00:36:39.840Yeah, and I think on that note, too, I mean, you look at the number of students that are triple vaccinated already, and if you just extrapolate from the age data that's available, it's probably about a third.
00:36:51.980And that's a lot of people that need to decide to go along with what Western's doing without seeing a huge drop in enrollment for the upcoming term.
00:37:00.060I'll be fascinated to see those numbers. I'll give you the last word on this, Kendra. I'll ask you, first off, are you optimistic that this will change in the next week?
00:37:09.860And also, you said at the beginning that Western has clarified this donor thing, so I would love for you to explain what you've learned on that.
00:37:17.640Oh, gosh, the donor thing.
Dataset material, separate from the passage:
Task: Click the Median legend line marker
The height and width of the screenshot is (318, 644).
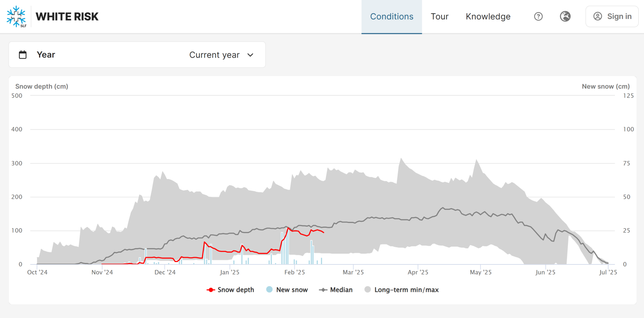Action: pos(323,290)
That was, I think I was just tagged in it.
00:37:20.440There's so much information coming through where I didn't give too much of a look, but I think they've been very careful to not make it very public,
00:37:26.760because if it was public, I would have seen it. We do know that they're very slick sometimes in their messaging, but yeah, I would have to look into that for you.
00:37:37.900No, that's okay. Yeah, because just for, if you hadn't seen the video, I found, and other people pointed out as well,
00:37:43.040that Western says if you're visiting the campus because you're a donor, you're exempt from the vaccine requirement, but also if you're a prospective donor.
00:37:50.280So I like waved a $5 bill in the air and said it's going to take me a whole year to think about whether I want to give this to them.
00:37:55.100But in any case, the real question, are you optimistic at this point?
00:37:59.360Yes, 100%. We are optimistic because we are Western. Students are Western. Without us, they have nothing.
00:38:08.580We are, they're a publicly funded institution. They rely on us as paying customers.
00:38:13.580They rely on these alumni donors who are upset, and they're in a terrible position, to be honest.
00:38:19.940And they went through this without any student consultation. And I think if they did the bare minimum student consultation,
00:38:25.440they would see the overwhelming direction this is going and would know if they're in the wrong.
00:38:30.940So I am optimistic because this is what's right. This is what is supported by the data.
00:38:35.440It's supported by the science. It's supported by public health and the people who pay to go there.